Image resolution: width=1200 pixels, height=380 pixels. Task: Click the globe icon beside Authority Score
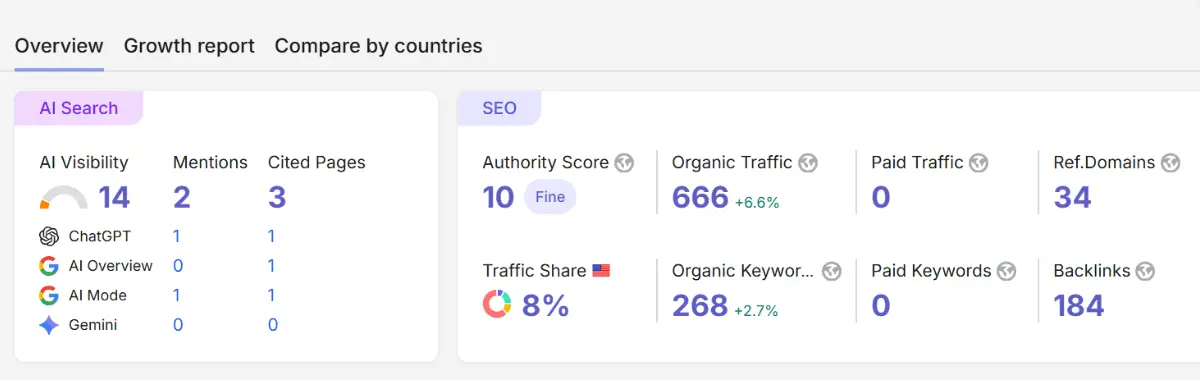(625, 163)
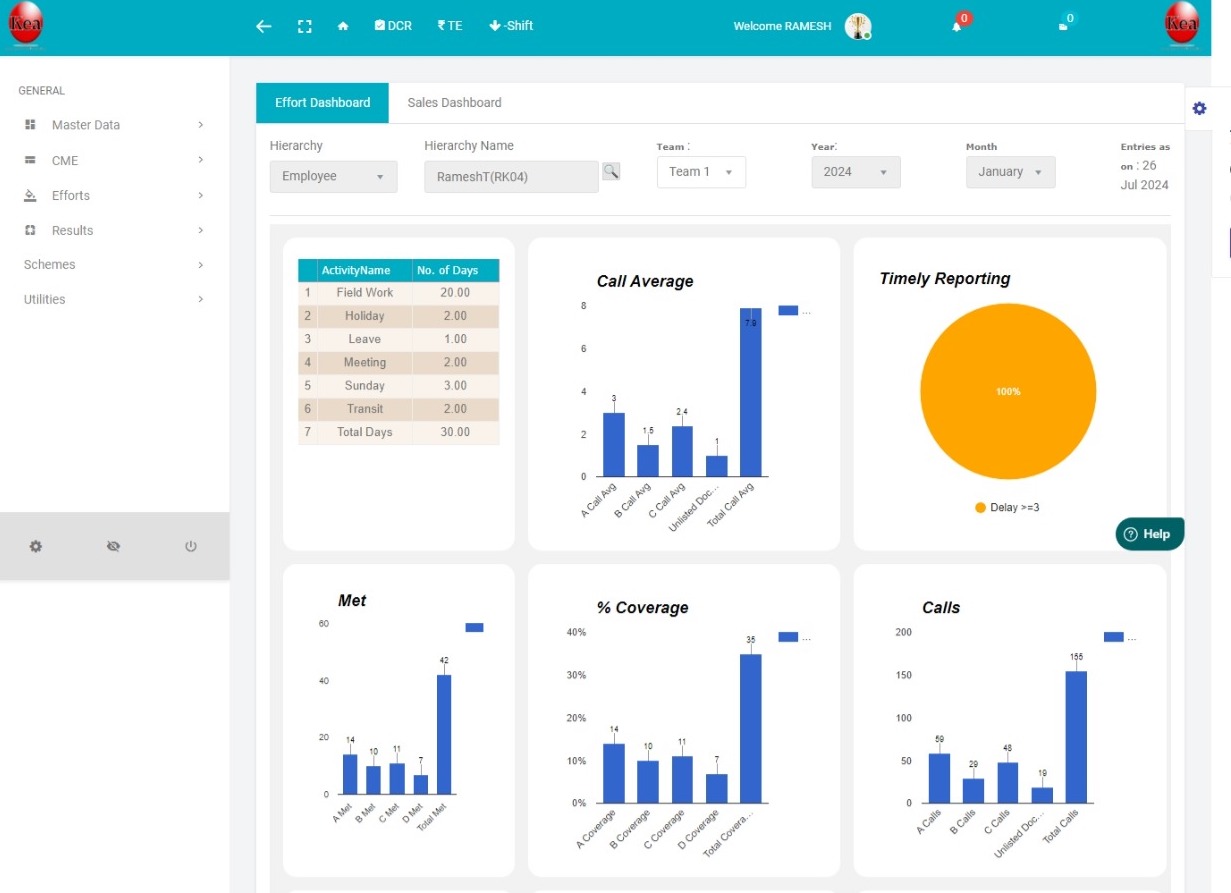
Task: Toggle the hide/visibility eye icon in sidebar footer
Action: tap(113, 546)
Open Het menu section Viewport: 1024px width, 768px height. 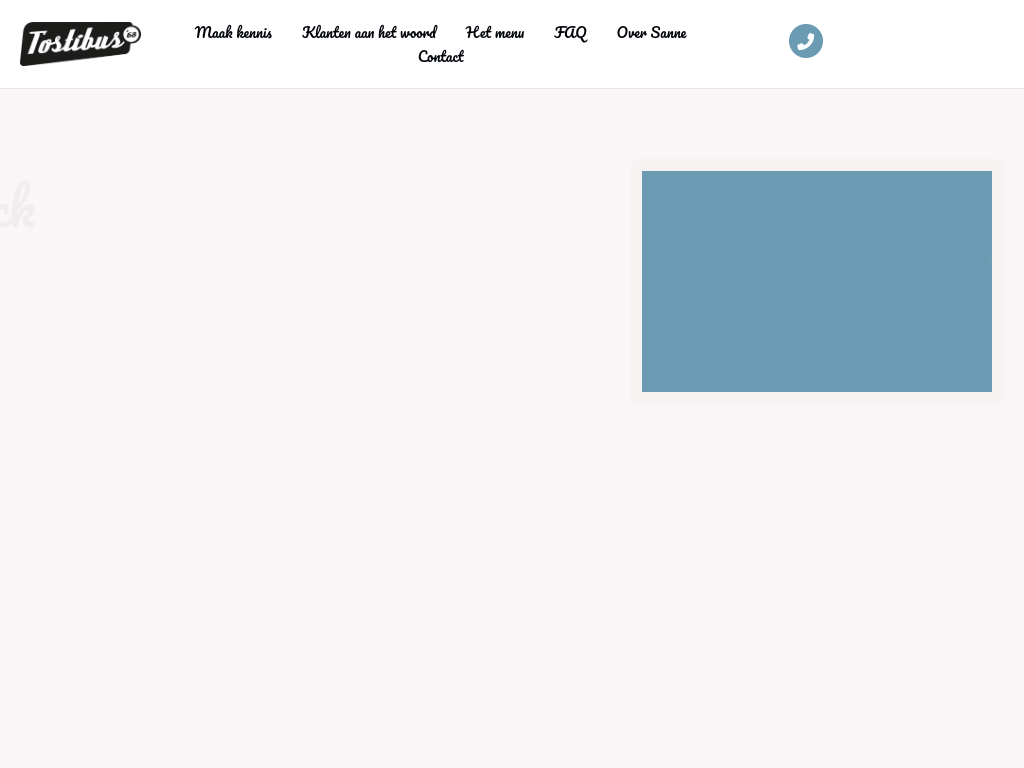pyautogui.click(x=494, y=33)
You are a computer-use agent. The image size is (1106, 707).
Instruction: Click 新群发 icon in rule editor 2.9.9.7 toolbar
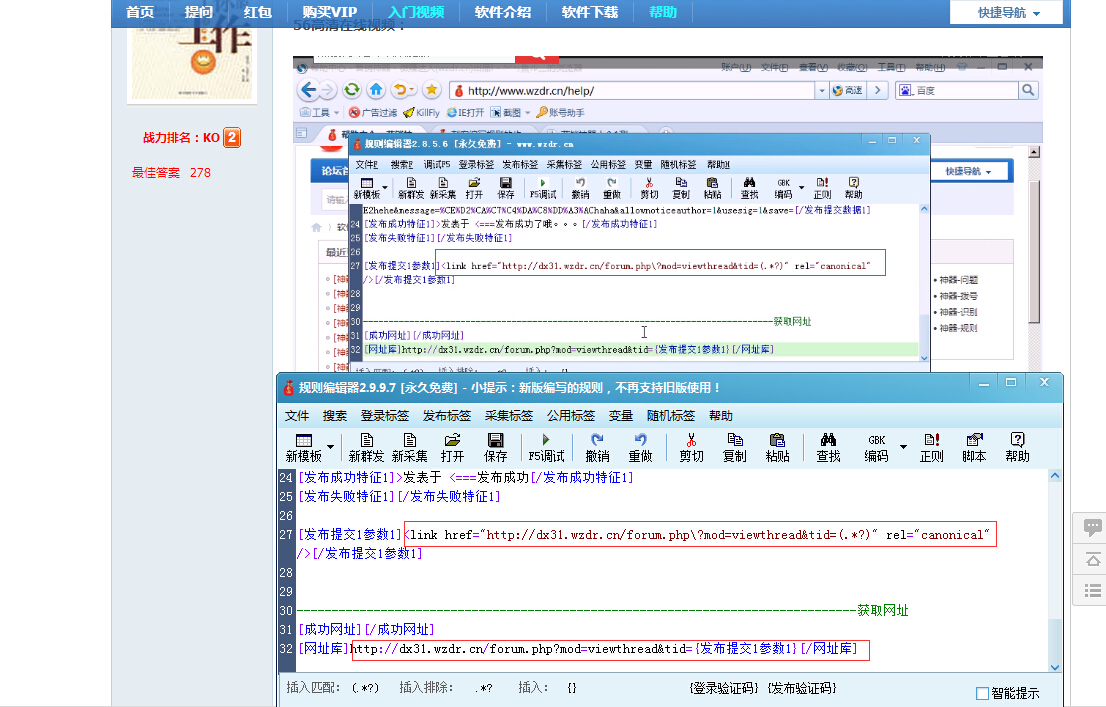[366, 446]
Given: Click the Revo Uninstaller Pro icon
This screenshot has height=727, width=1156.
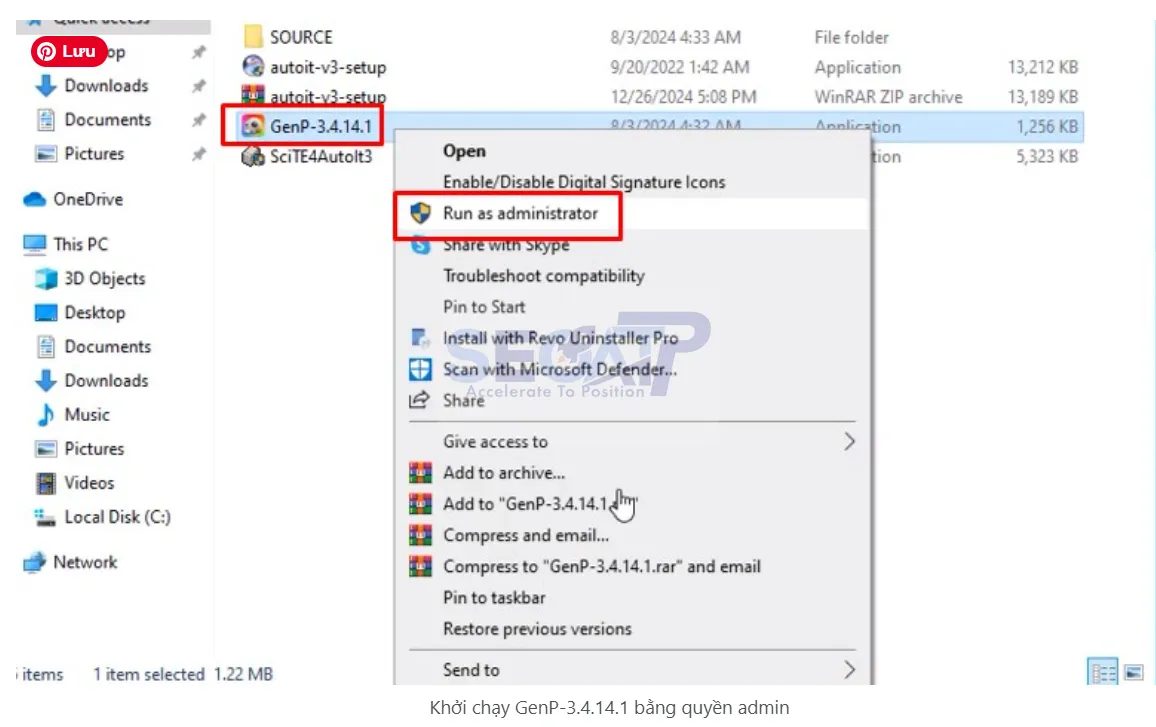Looking at the screenshot, I should (x=421, y=338).
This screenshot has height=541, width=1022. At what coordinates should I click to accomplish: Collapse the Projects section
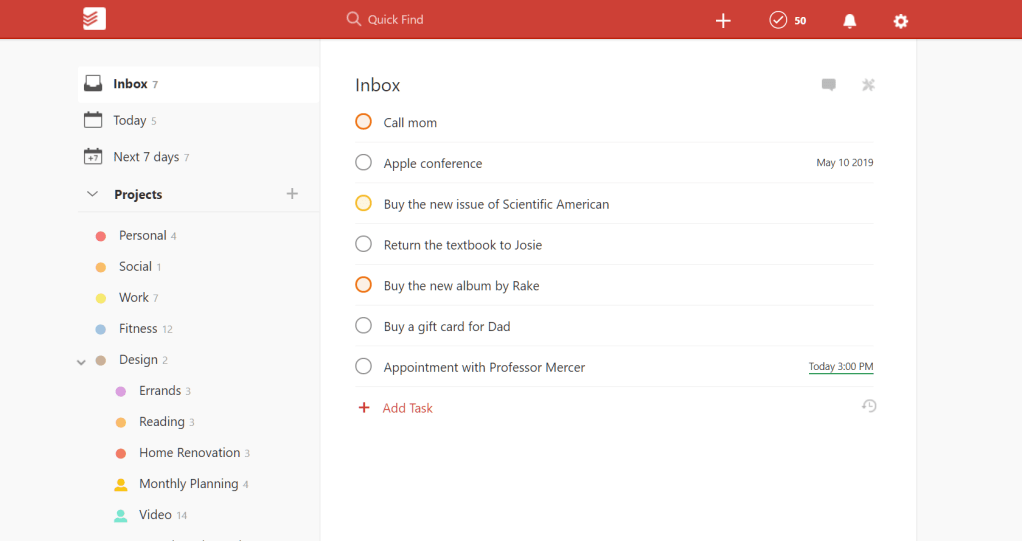[93, 194]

----------------

*Problem statement*
Both the line containing "Instruction: Click 新群发" and the last line of the records above belong in the exact copy, along with every line between them; pictures do not.

*Your response*
Instruction: Click 新群发 icon in rule editor 2.9.9.7 toolbar
[366, 446]
Given: Click the Revo Uninstaller Pro icon
This screenshot has height=727, width=1156.
Looking at the screenshot, I should (x=421, y=338).
This screenshot has height=541, width=1022. At what coordinates should I click to accomplish: Collapse the Projects section
[93, 194]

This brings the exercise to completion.